JULIAN: Exactly, and what Alan does so well is to remind people or tell people for the first time about these things. If I can tell a quick story, we had a great moment when we did one of these Master Class Training Sessions, where Alan was EQ’ing the overheads. He went to the left-hand side and EQ’ed that to his liking. and then went to EQ the right-hand side, and someone said, “Well, why didn’t you copy that across to the right?” And Alan said, “Because it sounds OK.”
ALAN: People just think “OK, left and right should be equal; the parameters, the values should be the same.”
JULIAN: Not necessarily so.
ALAN: Not at all, you know, and you’ve got to listen to it.

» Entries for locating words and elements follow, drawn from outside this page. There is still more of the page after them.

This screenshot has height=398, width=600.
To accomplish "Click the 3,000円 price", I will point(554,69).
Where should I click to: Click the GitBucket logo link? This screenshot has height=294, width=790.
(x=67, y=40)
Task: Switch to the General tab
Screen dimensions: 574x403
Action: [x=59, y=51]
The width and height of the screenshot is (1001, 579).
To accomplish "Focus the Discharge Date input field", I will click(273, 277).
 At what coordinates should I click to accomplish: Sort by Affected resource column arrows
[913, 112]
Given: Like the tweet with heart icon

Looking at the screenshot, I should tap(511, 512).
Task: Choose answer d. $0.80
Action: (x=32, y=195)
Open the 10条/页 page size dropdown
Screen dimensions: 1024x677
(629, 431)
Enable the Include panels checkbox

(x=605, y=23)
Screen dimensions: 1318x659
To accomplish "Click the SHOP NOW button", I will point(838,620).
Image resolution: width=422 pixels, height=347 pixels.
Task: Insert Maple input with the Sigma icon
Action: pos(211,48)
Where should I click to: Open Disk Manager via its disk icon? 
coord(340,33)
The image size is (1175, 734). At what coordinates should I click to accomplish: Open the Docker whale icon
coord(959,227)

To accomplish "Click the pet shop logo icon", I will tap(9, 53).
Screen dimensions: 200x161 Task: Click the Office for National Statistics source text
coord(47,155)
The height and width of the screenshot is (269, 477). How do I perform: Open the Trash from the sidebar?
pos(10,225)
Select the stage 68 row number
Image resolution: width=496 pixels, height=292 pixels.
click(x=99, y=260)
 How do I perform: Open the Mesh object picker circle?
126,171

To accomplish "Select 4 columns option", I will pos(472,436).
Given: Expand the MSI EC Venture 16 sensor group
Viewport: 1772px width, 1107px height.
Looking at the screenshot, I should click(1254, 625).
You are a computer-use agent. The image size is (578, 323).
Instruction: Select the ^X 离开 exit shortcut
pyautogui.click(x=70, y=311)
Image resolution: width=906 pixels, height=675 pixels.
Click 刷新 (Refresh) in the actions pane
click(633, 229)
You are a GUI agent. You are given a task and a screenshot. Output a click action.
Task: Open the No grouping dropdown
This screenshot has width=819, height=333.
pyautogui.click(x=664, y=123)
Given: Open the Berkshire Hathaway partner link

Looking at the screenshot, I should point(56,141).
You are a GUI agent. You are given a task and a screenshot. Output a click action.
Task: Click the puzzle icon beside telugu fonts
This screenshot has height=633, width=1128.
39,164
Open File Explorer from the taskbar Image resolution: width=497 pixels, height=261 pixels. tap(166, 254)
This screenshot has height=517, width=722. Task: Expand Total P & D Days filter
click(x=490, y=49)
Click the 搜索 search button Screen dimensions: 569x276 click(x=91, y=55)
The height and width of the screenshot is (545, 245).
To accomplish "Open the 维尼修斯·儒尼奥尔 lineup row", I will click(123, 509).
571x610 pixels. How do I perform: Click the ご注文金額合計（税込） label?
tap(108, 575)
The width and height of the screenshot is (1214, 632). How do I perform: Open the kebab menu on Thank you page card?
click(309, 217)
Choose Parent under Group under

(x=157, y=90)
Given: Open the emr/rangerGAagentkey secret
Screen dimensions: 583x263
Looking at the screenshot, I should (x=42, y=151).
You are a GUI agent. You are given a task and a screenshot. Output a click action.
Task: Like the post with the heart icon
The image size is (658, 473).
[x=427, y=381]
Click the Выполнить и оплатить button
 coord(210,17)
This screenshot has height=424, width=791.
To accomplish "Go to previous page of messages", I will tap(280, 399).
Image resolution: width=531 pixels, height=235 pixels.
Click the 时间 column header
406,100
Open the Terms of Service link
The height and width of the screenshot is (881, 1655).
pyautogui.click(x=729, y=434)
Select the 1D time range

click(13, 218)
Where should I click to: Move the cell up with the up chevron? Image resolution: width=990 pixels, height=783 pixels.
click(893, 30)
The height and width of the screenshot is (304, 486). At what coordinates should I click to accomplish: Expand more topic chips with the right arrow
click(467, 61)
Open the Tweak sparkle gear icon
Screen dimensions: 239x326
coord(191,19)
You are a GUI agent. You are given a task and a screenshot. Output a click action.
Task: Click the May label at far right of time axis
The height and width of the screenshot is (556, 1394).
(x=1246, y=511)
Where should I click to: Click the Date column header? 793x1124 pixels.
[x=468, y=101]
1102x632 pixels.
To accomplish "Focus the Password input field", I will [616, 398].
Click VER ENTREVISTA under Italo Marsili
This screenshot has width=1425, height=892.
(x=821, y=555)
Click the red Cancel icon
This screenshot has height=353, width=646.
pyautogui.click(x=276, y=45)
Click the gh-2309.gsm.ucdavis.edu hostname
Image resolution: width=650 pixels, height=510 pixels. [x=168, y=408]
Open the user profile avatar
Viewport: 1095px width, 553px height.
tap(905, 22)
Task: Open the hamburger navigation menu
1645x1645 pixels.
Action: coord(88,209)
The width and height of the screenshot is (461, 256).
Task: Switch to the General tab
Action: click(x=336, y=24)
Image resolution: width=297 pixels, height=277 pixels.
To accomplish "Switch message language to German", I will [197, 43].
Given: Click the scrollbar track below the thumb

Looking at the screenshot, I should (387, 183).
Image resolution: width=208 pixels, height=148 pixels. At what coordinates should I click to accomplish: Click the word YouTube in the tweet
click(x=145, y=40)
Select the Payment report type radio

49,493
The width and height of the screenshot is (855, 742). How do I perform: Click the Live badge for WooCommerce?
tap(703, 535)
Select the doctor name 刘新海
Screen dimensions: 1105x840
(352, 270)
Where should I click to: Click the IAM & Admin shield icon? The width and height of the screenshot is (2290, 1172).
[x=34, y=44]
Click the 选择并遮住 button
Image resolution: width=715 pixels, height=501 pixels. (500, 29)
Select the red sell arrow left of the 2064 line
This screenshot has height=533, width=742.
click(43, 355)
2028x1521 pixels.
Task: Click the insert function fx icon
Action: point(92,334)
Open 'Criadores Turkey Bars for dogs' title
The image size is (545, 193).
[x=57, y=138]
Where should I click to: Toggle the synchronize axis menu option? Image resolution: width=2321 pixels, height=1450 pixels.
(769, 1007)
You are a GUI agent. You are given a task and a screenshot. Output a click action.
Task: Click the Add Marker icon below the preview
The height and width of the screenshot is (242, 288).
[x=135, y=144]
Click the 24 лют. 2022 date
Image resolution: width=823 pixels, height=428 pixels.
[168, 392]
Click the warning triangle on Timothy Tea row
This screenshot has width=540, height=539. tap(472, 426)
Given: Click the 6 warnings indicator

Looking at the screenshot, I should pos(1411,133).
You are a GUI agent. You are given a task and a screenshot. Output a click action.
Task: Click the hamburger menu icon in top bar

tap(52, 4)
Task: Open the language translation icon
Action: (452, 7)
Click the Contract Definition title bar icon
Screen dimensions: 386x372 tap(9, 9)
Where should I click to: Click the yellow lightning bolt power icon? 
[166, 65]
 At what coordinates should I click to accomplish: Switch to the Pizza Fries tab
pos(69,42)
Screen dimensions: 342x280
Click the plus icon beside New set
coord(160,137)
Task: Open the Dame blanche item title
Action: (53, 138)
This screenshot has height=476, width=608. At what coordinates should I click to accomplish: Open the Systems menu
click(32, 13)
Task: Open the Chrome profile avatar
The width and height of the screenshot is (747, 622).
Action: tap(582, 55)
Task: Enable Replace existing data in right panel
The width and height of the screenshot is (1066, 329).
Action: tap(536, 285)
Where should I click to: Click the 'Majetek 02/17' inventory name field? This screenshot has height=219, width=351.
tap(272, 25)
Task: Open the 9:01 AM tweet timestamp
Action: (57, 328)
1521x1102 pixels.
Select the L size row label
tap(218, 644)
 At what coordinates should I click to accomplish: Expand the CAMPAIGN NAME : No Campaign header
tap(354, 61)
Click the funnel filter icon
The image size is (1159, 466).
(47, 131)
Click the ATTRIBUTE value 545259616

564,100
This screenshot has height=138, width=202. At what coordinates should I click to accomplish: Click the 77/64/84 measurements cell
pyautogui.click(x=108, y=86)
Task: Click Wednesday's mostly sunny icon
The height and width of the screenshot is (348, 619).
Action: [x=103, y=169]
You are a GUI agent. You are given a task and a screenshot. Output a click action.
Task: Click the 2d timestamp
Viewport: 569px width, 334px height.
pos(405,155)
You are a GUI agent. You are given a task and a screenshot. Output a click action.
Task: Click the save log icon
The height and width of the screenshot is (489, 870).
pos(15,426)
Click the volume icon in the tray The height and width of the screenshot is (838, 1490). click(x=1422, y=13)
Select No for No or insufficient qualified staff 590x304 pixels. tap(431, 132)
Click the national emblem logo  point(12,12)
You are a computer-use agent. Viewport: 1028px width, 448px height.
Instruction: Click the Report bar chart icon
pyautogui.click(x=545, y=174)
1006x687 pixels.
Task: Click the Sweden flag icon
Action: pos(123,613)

JULIAN: And it was shocking to them that Alan was actually doing something twice. It seemed needless, but it wasn’t. That brought home to me why people need this material because otherwise, you’re just doing what seems to be the logical thing—except that it’s not. It might seem the logical thing, but it’s not the musical thing. So that’s who will benefit from this.
ALAN: The book, we’d like to think it’s for everybody; I mean, even somebody who’s been doing it as long as I have should get something out of it. It’s great for the person who’s genuinely interested in the mysteries of recording.